Volume 1 was released in November 2020 and included detailed migration maps for mule deer, elk, antelope, moose and bison across Arizona, Idaho, Nevada, Utah and Wyoming.
Both volumes will give state and tribal wildlife agencies a way to identify key migration corridors that have been hindered by oil and gas development and other residential and recreational encroachment. It will allow agencies to determine where to build road underpasses and overpasses to limit wildlife-vehicle collisions, target where it’s essential to remove old, impassible fencing, and protect critical agricultural lands from development.

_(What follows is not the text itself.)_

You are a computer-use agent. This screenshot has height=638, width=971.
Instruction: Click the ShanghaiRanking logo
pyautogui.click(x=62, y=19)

“The big-game corridor mapping program is strongly supported by western fish and wildlife agencies and serves as a model of how empirical science facilitates collaborative, landscape-level conservation efforts through state and federal cooperation,” said Zachary Lowe, executive director of the Western Association of Fish and Wildlife Agencies. “I am hard-pressed to think of many other successful landscape conservation efforts that have garnered such broad support from these diverse stakeholders so quickly.”
New for Volume 2 is a new series of maps that maps two mule deer herds that migrate across the Wind River Indian Reservation in Wyoming, which is managed by the Eastern Shoshone and Northern Arapaho Department of Fish and Game. Other highlights include migrations that cross state boundaries like the Sheldon-Hart Mountain antelope and the Paunsaugunt mule deer that migrate between Utah and Arizona, according to the press release.
“This migration research comes at a pivotal time as we tackle the threats of nature loss and climate change,” said Jamie Williams, president of The Wilderness Society. “We commend the Department of the Interior for its commitment to strong collaboration with state and tribal wildlife agencies. This report makes the science clear and, with these maps in hand, local communities can work with state and federal land managers to sustain the vital habitats these herds require to move and thrive across the West.”
Also new for this volume is an interactive component that allows you to check out the maps in real time.